Gene signatures to therapeutics: Assessing the potential of ivermectin against t(4;14) multiple myeloma

Figure 1 Identification of hub targets and the Kyoto Encyclopedia of Genes and Genomes pathways. A: Venn diagram illustrating overlap of targets between GSE16558 and GSE116294 datasets; B: Target protein–protein interaction (PPI) network; C: Top 15 hub genes identified using CytoHubba plugin; D: Two primary clusters of PPI scored using themolecular complex detection plugin; E: Ranking of top 10 hub genes within PPI network; F: The Kyoto Encyclopedia of Genes and Genomes pathway enrichment analysis; G: Gene Set Enrichment Analysis of nuclear factor -κB signaling pathway. NK: Nuclear factor.

Figure 2 Molecular docking analysis of ivermectin with hub target genes. A: Chemical structure of ivermectin; B: Binding affinity of ivermectin with the top 10 hub- target genes. A longer bar indicates a lower binding affinity; C: 2D interaction diagrams of ivermectin with CYBB; D: 2D interaction diagrams of ivermectin with CD45; E: 3D docking structures and interactions of ivermectin with CD45; F: 3D docking structures and interactions of ivermectin with CYBB.

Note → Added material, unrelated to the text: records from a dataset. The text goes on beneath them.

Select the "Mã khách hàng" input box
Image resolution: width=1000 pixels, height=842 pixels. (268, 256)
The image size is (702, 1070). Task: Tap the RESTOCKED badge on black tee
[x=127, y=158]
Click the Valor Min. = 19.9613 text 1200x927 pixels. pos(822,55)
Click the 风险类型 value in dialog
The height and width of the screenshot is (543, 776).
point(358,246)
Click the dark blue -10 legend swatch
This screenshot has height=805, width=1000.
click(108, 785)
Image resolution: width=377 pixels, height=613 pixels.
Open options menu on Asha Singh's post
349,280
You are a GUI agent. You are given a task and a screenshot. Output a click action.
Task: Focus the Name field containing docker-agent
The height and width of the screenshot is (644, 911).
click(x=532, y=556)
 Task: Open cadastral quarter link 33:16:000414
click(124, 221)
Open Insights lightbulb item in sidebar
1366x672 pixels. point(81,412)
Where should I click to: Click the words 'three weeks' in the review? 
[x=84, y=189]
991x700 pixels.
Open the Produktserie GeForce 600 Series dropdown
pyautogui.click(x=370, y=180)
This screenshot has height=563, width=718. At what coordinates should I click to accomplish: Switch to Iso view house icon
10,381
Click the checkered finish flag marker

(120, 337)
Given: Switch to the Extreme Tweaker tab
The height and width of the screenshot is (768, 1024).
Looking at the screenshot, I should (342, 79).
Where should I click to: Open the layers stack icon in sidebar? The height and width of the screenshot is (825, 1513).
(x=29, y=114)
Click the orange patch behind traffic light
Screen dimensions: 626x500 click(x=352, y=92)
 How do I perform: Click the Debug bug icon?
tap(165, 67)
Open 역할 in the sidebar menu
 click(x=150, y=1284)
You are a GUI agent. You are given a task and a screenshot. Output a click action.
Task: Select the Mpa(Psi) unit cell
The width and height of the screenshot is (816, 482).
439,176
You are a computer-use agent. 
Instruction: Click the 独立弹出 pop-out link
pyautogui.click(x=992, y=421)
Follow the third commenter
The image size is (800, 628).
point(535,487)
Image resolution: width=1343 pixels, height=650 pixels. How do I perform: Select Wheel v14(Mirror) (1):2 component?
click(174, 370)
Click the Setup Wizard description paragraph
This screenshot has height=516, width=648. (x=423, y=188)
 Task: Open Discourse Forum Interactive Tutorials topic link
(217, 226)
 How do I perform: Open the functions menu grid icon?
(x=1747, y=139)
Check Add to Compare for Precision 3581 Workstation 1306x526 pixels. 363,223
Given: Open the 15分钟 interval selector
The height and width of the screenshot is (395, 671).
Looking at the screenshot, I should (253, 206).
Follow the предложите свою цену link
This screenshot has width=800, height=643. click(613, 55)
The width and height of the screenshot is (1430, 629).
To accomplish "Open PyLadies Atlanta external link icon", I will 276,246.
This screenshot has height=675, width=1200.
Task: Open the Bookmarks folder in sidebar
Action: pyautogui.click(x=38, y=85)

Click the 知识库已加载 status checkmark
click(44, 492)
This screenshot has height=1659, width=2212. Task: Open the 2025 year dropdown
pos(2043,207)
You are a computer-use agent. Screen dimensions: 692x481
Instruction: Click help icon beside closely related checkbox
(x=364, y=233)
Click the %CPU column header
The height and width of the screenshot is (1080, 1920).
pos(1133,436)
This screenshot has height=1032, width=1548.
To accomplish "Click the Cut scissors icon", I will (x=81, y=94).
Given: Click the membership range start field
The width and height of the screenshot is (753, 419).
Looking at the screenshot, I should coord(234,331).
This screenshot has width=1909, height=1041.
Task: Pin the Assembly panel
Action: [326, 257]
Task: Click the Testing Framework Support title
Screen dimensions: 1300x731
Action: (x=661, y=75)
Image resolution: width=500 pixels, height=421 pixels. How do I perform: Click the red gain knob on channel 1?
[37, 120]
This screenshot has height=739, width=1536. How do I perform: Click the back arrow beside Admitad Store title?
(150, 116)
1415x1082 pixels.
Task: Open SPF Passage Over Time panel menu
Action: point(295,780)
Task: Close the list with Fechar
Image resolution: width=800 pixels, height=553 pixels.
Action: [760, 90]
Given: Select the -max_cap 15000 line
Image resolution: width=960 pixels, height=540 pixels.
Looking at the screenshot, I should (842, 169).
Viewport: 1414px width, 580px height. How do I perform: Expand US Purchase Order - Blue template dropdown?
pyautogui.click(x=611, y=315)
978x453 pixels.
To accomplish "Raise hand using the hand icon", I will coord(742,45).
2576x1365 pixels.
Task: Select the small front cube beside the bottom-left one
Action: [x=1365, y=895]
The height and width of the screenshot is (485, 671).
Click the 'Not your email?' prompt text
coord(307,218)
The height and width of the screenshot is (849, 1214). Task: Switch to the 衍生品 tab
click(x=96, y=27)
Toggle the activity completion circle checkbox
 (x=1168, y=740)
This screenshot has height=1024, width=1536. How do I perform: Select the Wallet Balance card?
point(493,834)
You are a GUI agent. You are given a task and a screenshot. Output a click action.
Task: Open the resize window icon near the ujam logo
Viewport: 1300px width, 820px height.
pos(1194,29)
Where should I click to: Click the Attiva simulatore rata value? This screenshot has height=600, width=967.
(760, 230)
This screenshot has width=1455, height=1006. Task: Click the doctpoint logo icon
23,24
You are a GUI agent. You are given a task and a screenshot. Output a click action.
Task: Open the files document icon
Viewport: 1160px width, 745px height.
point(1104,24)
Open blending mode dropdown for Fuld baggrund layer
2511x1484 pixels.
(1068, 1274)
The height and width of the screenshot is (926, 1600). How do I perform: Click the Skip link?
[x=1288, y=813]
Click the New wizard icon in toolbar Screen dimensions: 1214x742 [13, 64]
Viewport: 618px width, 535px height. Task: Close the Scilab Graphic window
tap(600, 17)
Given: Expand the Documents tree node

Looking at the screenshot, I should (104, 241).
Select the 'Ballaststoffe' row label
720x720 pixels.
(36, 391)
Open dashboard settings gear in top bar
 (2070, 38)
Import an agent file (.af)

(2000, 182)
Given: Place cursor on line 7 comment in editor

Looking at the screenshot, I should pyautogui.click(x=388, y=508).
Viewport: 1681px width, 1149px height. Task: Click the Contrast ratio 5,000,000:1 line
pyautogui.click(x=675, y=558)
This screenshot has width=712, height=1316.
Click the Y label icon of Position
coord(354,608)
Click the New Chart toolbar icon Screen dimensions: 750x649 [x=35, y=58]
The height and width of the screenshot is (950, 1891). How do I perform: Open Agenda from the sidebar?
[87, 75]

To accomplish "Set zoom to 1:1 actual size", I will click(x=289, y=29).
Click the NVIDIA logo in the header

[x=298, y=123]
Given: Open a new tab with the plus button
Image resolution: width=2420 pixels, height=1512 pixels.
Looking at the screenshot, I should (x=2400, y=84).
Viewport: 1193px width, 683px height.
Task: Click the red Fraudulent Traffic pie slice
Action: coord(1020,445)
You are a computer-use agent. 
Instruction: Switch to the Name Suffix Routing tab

Figure 3 Ivermectin inhibits proliferation and promotes apoptosis in t(4; 14) multiple myeloma cells. A: CCK-8 analysis of cell viability in cells treated with ivermectin for 24 h; B: CCK-8 analysis of cell viability in cells treated with ivermectin for 48 h; C: Western blot analysis revealing Bax and Bcl-2 protein expression levels in cells treated with ivermectin; D: The relative Bax protein expression levels to Bcl-2 protein expression levels are presented as the means ± SD of three independent experiments; E: Western blot analysis displaying protein expression levels of caspase cascade (including cleaved-caspase 9, cleaved-caspase 3, PARP, and cleaved PARP); F: The data are shown as the means ± SD of three independent experiments. G: Apoptosis in t(4;14) multiple myeloma cells post-ivermectin treatment using 7-AAD/Annexin-V flow cytometry assay. H: The data are shown as the means ± SD of three independent experiments. ^aP < 0.05, ^bP < 0.01, and ^cP < 0.001 compared with the control group.

Figure 4 Ivermectin induces apoptosis in t(4;14) multiple myeloma cells via mitochondrial and nuclear factor-κB signaling pathway. A: Visualization of intracellular reactive oxygen species (ROS) in t(4;14) multiple myeloma (MM) cells after treatment with ivermectin using 2′,7′-dichlorodihydrofluorescein (DCF) diacetate staining. ROS is represented by the green DCF fluorescence viewed under a fluorescence microscope at 200× magnification. Scale bar: 50 μm. B: Mitochondrial membrane potential in t(4;14) MM cells post-ivermectin treatment assessed using JC-1 staining; C: The data are shown as the means ± SD of three independent experiments; D: Expression patterns of p65, p-p65, p-IκBα, and IκBα in t(4;14) MM cells after exposure to ivermectin, analyzed by western blotting; E: The data are shown as the means ± SD of three independent experiments. ^aP < 0.05, ^bP < 0.01, and ^cP < 0.001 compared with the control group.

Figure 5 Illustrated overview of ivermectin promoting apoptosis in t(4;14) multiple myeloma cells. IκBα: Anti-inhibitor of NF-κB; IKKs: Inhibitors of kappa B kinase; ROS: Reactive oxygen species.